人類史を研究されている篠田謙一氏によると、近年の研究で、数十年前までの通説、「人類は100万年以上前にアフリカを出て世界各地に広がり、長い年月をかけて黒人や白人へと進化した」を覆し、「世界中に広がる人類の歴史はそれほど長くない。人類は6万年ほど前にアフリカから出発し、その時には今の私たちと同じ体格・能力を持っていた」と語っています。

ヒト細胞の中の、母からこどもに伝わるというミトコンドリアDNAを分析することによって、「世界中に生存している(た)人類の祖先はたったひとりのあるアフリカ人女性にたどりつく(ミトコンドリアイヴと言われる)」のだそうです。

それは、その女性が最初の人類であったということではなく、その女性の母もいただろうし、同時期に生きていた他の人類もいただろうけれど、現在の人類のミトコンドリアDNAとつながるという意味において最初の祖先だということになるでしょう。

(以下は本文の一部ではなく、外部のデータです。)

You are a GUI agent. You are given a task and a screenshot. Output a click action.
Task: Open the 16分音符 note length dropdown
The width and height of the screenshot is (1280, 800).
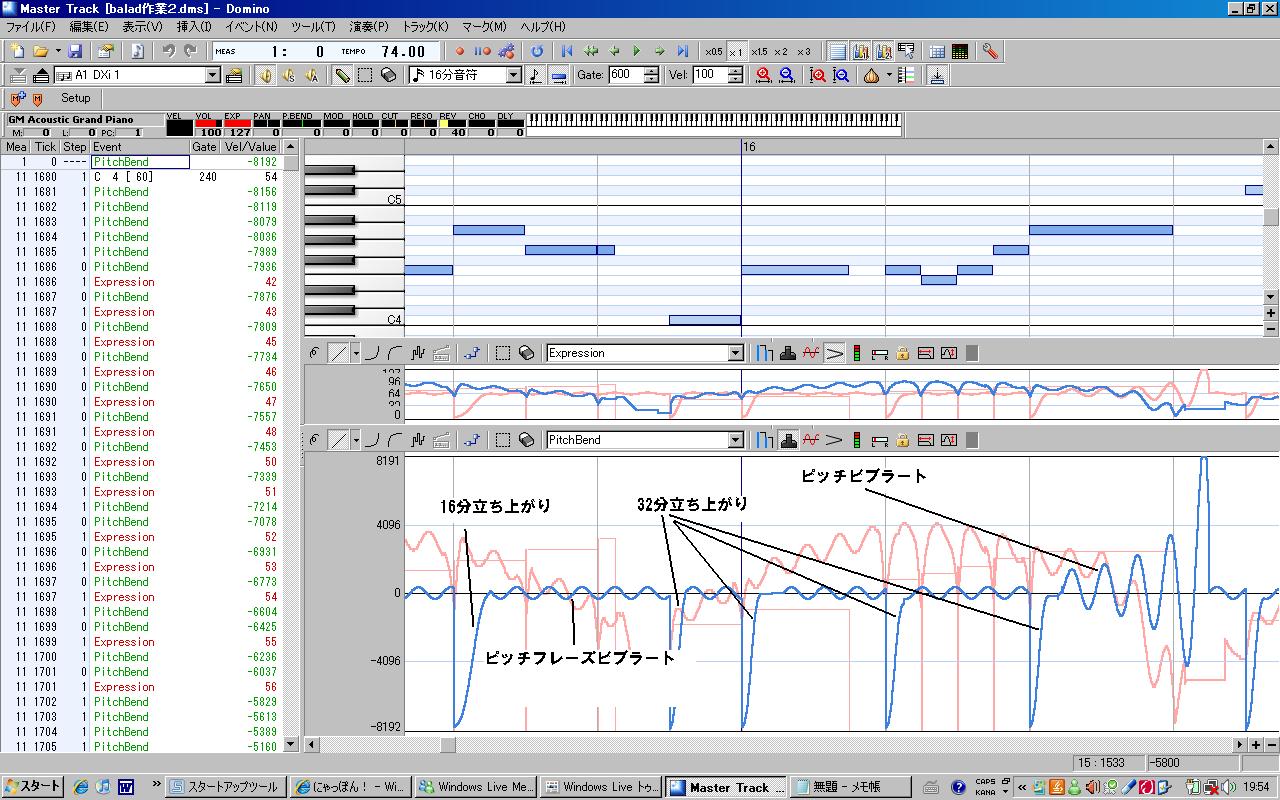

東アフリカを出た祖先たちはアラビア半島を越えてオーストラリアへ、アジアへ、ヨーロッパ、そして日本にもたどり着きます。日本にたどりついたのはおそらく4万年ほど前だろうといいます。
その後人類はベーリング海を渡り北米へ。しだいに南下して最後に南米の南端にたどりつきます。
それが1万年ぐらい前です。その後にアジアにいた人々がメラネシアに広がってゆきます。
ハワイなどはすごく遅くて今から千年ほど前なのだそうです。

わたしは若い頃、日本人はいつ頃どこからきたのかとか、宇宙はいつどうやってできたかというようなことにすごく興味をもっていた時期があって、サイエンス雑誌なので気になる特集があるとしばしば買って読んでいたものでした。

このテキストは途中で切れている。